Influenza A Virus Infection of Human Respiratory Cells Induces Primary MicroRNA Expression

• Published in: The Journal of biological chemistry Vol. 287; no. 37; pp. 31027 - 31040
• Main Authors: Buggele, William A., Johnson, Karen E., Horvath, Curt M.
• Format: Journal Article
• Language: English
• Published: United States Elsevier Inc 07.09.2012; American Society for Biochemistry and Molecular Biology
• Subjects: Animals; Cell Line; Dogs; Gene Expression Regulation; Gene Regulation; Host-Pathogen Interactions; Humans; Immunity, Innate; Influenza A virus - immunology; Influenza A virus - metabolism; Influenza Virus; Influenza, Human - immunology; Influenza, Human - metabolism; Influenza, Human - pathology; Innate Immunity; MicroRNA; MicroRNAs - biosynthesis; MicroRNAs - immunology; Respiratory Mucosa - immunology; Respiratory Mucosa - metabolism; Respiratory Mucosa - pathology; Respiratory Mucosa - virology; RNA, Small Interfering - immunology; RNA, Small Interfering - metabolism; RNA, Viral - genetics; RNA, Viral - metabolism; Signal Transduction - immunology; Gene Regulation; Host-Pathogen Interactions; Influenza Virus; MicroRNA; Innate Immunity
• ISSN: 0021-9258; 1083-351X
• DOI: 10.1074/jbc.M112.387670

The cellular response to virus infection is initiated by recognition of the invading pathogen and subsequent changes in gene expression mediated by both transcriptional and translational mechanisms.
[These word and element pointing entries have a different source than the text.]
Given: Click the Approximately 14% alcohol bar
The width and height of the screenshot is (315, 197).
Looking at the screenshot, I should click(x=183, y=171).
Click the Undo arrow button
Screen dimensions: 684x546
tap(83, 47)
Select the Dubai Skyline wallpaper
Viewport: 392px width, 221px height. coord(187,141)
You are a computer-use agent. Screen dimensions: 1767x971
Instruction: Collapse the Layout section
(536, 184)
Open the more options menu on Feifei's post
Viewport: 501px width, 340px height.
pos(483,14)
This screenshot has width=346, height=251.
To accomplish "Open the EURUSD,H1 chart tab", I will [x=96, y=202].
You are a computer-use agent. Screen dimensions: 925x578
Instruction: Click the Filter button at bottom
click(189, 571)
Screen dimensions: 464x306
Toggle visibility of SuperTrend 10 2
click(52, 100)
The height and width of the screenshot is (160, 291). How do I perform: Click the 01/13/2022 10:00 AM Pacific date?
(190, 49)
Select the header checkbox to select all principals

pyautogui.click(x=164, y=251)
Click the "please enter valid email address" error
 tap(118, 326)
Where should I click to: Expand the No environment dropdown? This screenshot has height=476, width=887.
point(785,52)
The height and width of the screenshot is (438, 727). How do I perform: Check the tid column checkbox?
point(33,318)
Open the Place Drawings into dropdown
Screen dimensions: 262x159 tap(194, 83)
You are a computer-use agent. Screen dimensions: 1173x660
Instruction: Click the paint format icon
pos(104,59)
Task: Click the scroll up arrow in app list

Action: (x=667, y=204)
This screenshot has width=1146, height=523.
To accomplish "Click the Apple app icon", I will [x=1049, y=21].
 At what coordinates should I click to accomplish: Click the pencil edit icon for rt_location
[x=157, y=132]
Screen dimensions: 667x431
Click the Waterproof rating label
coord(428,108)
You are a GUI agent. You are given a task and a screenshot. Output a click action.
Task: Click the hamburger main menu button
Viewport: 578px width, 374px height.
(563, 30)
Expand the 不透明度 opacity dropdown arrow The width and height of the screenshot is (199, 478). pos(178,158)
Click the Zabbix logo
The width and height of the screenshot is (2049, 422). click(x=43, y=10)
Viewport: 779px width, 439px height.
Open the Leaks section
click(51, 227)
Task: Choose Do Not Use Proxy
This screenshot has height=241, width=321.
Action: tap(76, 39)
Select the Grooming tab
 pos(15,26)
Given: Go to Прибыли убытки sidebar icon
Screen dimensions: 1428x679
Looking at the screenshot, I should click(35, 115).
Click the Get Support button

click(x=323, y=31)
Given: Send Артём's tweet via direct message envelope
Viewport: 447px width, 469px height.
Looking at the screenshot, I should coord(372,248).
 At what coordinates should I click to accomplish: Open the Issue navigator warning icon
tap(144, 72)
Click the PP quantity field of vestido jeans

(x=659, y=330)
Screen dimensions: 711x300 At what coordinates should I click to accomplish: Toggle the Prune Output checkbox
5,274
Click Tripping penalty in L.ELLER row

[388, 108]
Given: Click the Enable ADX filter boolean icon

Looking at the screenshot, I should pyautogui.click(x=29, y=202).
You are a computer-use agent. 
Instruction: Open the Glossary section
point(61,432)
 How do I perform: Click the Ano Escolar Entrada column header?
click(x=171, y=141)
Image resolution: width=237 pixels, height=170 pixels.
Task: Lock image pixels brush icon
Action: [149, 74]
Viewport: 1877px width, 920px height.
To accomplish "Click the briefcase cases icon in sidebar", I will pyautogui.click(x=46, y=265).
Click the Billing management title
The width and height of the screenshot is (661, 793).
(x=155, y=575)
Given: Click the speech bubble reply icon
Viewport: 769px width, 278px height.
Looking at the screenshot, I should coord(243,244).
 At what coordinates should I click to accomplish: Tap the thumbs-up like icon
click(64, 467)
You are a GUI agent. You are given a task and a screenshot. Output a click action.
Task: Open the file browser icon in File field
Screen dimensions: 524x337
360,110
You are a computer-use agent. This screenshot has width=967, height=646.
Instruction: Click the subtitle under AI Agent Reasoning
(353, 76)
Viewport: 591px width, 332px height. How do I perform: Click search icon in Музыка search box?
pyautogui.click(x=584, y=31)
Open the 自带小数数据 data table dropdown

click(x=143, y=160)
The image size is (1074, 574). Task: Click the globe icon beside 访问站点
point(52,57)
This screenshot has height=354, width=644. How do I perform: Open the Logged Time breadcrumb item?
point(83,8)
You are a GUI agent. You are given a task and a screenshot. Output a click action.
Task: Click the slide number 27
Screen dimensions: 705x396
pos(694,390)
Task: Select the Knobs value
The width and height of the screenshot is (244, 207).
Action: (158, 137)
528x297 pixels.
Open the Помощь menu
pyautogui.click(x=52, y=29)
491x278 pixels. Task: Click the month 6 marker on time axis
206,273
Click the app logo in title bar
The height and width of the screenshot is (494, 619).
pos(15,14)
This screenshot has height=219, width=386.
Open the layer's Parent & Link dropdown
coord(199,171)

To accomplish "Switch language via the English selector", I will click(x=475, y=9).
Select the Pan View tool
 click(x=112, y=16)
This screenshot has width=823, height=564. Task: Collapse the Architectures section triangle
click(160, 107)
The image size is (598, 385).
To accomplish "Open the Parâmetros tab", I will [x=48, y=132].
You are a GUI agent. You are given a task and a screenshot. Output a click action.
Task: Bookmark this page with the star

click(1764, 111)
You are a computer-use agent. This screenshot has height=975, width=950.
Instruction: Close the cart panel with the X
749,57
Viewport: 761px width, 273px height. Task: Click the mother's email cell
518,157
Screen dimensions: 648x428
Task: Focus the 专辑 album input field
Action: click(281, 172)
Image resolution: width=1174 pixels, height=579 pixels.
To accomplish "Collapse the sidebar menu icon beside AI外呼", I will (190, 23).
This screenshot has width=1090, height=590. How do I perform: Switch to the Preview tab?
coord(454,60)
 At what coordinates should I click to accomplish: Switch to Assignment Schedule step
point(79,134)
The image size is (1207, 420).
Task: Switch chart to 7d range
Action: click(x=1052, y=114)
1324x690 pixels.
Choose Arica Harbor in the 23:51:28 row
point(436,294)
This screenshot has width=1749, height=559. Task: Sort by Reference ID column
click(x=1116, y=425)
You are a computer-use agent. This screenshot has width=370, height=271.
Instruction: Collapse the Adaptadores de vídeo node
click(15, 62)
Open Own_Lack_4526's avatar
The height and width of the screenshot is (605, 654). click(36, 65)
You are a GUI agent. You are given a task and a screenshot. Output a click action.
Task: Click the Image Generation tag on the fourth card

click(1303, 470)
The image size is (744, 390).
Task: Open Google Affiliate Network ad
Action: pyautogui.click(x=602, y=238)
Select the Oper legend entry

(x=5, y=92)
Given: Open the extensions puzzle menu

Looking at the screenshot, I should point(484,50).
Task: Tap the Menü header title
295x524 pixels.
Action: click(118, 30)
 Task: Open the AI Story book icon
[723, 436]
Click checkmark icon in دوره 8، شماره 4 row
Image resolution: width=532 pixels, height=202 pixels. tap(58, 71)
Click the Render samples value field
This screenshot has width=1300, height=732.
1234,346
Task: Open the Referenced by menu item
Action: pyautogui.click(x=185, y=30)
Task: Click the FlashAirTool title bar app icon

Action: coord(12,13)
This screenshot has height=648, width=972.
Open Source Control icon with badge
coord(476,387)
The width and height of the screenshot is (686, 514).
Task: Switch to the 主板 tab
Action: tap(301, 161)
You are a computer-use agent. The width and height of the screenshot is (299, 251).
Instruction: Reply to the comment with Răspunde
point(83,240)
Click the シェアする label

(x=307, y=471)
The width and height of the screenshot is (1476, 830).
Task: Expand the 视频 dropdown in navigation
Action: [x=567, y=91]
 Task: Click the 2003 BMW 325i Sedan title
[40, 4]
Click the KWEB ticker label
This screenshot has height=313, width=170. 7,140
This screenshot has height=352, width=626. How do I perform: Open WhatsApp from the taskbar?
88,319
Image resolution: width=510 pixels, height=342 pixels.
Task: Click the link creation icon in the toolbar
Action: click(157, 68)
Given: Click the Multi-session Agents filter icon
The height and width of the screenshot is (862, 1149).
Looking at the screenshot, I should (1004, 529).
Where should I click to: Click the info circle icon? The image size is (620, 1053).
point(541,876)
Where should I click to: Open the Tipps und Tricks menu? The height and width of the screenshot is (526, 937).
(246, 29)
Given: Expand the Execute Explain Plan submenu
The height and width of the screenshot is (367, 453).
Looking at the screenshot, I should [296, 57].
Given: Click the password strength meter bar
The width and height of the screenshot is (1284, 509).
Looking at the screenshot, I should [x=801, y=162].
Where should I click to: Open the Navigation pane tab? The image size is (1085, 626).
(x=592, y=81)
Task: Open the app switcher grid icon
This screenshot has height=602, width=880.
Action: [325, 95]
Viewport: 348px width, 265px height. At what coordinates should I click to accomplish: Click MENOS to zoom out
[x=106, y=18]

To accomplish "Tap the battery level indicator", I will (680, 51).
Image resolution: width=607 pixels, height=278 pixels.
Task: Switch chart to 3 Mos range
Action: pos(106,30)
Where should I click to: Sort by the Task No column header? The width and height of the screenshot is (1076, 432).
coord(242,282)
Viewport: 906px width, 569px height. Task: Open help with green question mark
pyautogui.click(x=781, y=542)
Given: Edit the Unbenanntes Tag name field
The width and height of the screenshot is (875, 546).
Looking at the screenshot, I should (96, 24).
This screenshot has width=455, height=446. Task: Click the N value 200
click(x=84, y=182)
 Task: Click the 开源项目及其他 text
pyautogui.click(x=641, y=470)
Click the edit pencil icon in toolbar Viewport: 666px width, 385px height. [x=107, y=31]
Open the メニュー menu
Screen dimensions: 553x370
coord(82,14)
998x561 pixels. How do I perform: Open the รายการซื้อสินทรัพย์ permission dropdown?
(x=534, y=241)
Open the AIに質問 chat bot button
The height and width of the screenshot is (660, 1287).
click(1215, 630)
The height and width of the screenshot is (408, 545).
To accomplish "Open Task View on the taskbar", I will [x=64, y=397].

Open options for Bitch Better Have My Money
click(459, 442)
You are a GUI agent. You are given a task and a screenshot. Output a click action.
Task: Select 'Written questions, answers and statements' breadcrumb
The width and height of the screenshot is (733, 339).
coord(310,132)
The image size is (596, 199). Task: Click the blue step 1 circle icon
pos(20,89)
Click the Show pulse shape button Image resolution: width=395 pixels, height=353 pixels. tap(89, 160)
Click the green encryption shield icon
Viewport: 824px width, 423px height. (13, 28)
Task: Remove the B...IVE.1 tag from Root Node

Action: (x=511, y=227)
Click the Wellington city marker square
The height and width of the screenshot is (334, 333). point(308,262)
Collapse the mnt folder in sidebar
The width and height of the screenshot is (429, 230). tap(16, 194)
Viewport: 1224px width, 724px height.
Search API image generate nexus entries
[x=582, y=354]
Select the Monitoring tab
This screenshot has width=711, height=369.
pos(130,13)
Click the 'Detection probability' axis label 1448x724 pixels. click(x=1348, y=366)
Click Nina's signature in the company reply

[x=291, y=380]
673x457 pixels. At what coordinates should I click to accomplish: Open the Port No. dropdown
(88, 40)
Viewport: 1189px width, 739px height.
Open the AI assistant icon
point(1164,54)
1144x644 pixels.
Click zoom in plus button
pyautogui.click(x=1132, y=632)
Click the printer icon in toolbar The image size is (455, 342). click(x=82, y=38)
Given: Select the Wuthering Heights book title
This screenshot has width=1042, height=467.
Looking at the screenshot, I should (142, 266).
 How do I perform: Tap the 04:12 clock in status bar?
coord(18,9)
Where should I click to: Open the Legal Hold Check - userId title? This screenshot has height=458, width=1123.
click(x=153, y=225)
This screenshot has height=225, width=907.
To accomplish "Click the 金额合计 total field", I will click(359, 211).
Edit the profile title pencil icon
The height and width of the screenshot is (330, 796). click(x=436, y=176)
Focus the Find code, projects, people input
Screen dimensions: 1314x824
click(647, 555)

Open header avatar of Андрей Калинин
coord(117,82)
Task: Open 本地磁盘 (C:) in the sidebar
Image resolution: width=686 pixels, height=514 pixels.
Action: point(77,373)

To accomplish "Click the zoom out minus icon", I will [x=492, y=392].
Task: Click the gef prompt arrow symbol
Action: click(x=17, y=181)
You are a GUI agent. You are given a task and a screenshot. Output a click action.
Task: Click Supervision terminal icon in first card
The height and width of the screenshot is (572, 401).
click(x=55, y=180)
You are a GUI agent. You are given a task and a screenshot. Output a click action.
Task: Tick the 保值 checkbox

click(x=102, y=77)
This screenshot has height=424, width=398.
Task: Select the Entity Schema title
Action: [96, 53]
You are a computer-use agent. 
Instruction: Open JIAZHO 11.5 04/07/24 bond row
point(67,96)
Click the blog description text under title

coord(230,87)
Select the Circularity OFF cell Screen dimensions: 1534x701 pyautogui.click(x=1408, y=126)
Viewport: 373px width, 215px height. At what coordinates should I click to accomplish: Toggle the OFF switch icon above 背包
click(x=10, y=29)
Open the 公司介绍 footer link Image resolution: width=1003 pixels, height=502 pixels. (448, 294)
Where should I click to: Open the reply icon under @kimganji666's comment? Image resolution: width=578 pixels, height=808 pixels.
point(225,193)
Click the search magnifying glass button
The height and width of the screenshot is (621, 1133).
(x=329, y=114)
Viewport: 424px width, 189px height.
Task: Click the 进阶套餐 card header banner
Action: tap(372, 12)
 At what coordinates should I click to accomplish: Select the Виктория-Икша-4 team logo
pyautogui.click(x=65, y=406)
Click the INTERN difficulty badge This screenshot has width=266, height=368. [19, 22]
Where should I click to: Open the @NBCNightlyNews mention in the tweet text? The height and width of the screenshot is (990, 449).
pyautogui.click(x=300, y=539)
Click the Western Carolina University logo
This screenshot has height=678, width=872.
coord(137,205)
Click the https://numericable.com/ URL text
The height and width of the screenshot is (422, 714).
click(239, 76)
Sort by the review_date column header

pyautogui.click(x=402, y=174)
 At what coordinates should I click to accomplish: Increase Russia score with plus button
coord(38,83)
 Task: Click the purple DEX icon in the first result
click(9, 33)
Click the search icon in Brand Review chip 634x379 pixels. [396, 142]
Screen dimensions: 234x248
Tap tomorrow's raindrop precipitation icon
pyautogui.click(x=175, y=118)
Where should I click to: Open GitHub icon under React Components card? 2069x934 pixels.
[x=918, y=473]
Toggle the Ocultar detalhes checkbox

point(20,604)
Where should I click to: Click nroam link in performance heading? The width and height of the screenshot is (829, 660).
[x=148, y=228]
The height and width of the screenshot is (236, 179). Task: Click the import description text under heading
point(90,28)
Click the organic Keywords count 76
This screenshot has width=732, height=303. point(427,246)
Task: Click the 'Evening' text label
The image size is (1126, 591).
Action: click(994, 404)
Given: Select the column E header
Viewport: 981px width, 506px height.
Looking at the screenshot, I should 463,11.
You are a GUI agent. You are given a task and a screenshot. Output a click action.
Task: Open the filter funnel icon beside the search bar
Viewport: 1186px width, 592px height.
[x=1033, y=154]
In addition to well established means of regulating antiviral gene expression, it has been demonstrated that RNA interference (RNAi) can play an important role in antiviral responses. Virus-derived small interfering RNA (siRNA) is a primary antiviral response exploited by plants and invertebrate animals, and host-encoded microRNA (miRNA) species have been clearly implicated in the regulation of innate and adaptive immune responses in mammals and other vertebrates. Examination of miRNA abundance in human lung cell lines revealed endogenous miRNAs, including miR-7, miR-132, miR-146a, miR-187, miR-200c, and miR-1275, to specifically accumulate in response to infection with two influenza A virus strains, A/Udorn/72 and A/WSN/33. Known antiviral response pathways, including Toll-like receptor, RIG-I-like receptor, and direct interferon or cytokine stimulation did not alter the abundance of the tested miRNAs to the extent of influenza A virus infection, which initiates primary miRNA transcription via a secondary response pathway. Gene expression profiling identified 26 cellular mRNAs targeted by these miRNAs, including IRAK1, MAPK3, and other components of innate immune signaling systems. Background: The mammalian antiviral response is regulated by virus-induced changes in cellular gene expression. Results: Cellular miRNAs are induced by influenza virus to regulate antiviral response genes including IRAK1 and MAPK3. Conclusion: Influenza virus infection alters the miRNA profile of human cells to regulate innate immune signaling. Significance: The miRNA response to influenza virus identifies new pathways of cell regulation that modulate the mammalian innate antiviral response.